_What to produce_
Would you please copy each line of the listing that mentions "Open"?

_Material provided_

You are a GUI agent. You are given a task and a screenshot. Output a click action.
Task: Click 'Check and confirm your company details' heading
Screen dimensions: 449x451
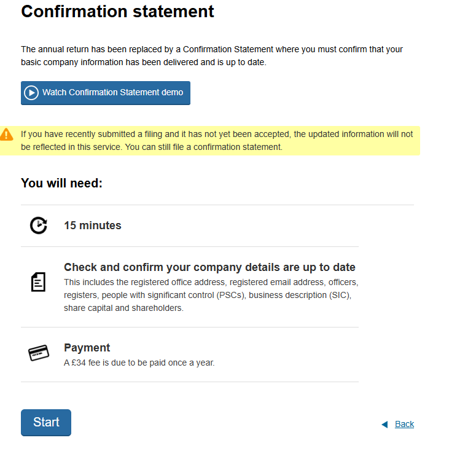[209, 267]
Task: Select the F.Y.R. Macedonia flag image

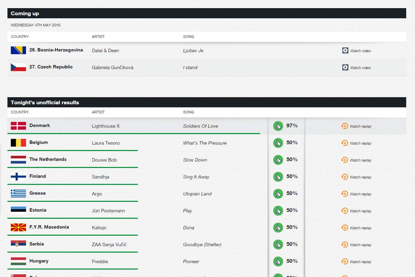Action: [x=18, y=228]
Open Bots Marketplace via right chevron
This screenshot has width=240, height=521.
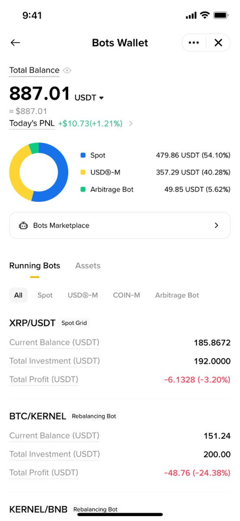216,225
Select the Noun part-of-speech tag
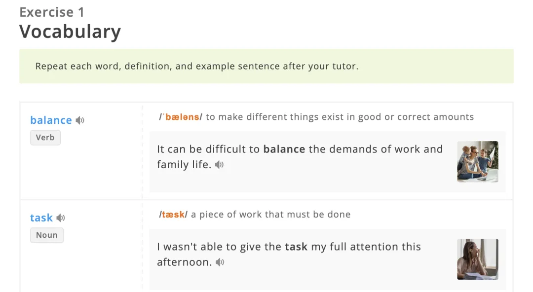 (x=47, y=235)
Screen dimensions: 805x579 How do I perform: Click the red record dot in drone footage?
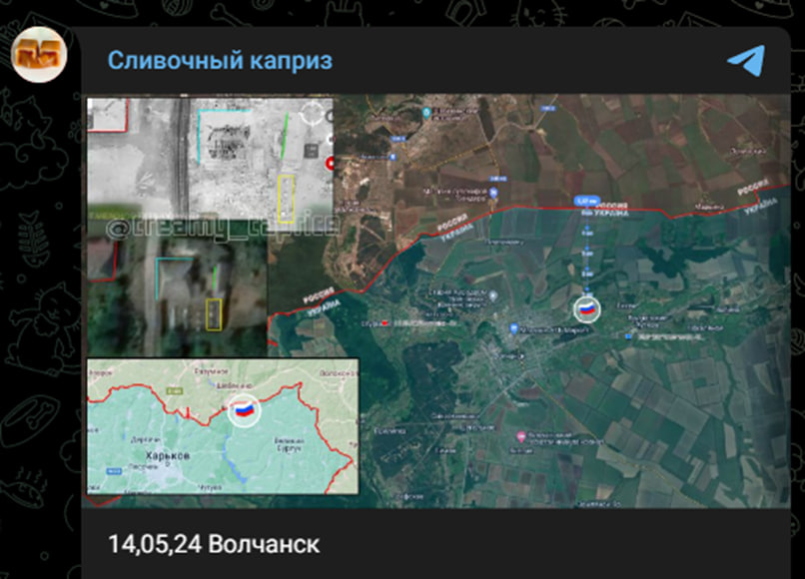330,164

==

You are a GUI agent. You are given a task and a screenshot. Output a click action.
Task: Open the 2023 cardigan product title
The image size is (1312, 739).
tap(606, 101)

_Output of the exercise_
Open Bots Marketplace via right chevron
Task: Open the 2023 cardigan product title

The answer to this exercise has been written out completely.